Our lungs can hold up to ten litres of air, which can counter up to 10 pounds of weight. If I don’t relax and breath out, I simply won’t sink. I let go. Soothed by the site of the divers below, and helped with a gentle push down from the instructor, I descend, slowly down the line. Reaching the rocky bottom, I discover my weight belt is loose. I must turn with my belly towards the sand with the weight belt across my back before I tighten it up to ensure I remain weighted down. We set off. Rocked by the previous day’s buoyancy issues, I keep deliberately keep myself heavy (by having less air in my BCD less than I would normally) to ensure I do not ascend and lose control. At these depths and in this current, I don’t want an uncontrolled rapid ascent. However, my thinking is flawed; I bounce along the bottom, hitting rocks with my knees, swimming is difficult and requires much effort. I’m struggling. Divers swim over my head like kangaroos, I get finned in the head by another diver and I’m starting to fall back. The instructor notices my struggling and signals to me to add more air. We continue the dive. I decide to stick close to the instructor and keep as near as I can behind him. I’m still concerned about buoyancy; still over compensating, I keep myself heavy. I check my air; I started at the surface with 200 bar, at this point, less than a few minutes into the dive, I’m down to just 130 bar, showing me just how much I much I was over breathing on the descent.
Over the rocks and the dive master points out a tunnel. Half the group split off and go through it, the other half stay with the instructor. Over a steep rock we see a baby angel shark, which is a rare site as they are an endangered species, closely followed by a beautiful grey triggerfish, the size of a dinner plate and the most beautiful fish I have ever seen. Trigger fish are territorial and can bite with their beak-like mouths but this one seems friendly enough and swims off busily beating his bat-like fins. On the final part of the dive we arrive at a large open cave with open mouthed moray eels revealing rows of sharp-fanged teeth. They look quite scary and menacing but they are in fact just taking large gulps of air to breathe and are not aggressive, unless provoked. Up over the cave, we did a three-minute safety stop at five meters, then back on the boat with just forty bar left in my air tank. Back on the rib and another diver is lying on the floor looking sick. Having rolled backwards into the sea, the surface current took him three meters away and despite being a big, burly chap, he had used all his energy to get back to the boat.
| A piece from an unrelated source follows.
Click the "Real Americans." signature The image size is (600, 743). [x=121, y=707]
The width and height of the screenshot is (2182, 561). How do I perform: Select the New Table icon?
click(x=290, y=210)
An experienced diver, he realised he was now too exhausted to dive and took the decision to abort. It was challenging dive, raising all kinds of questions for me; Can I do this? Am I out of my depth? Am I insane for attempting this and thinking I could achieve it? Have I reached my limits? Have I gone beyond them? Am I fit enough? Back on land, I’m not feeling well. The dreaded holiday-tummy S+D has kicked in and I need to keep near the loo. I’m shaken and go to sleep that night wondering if the course will be completed.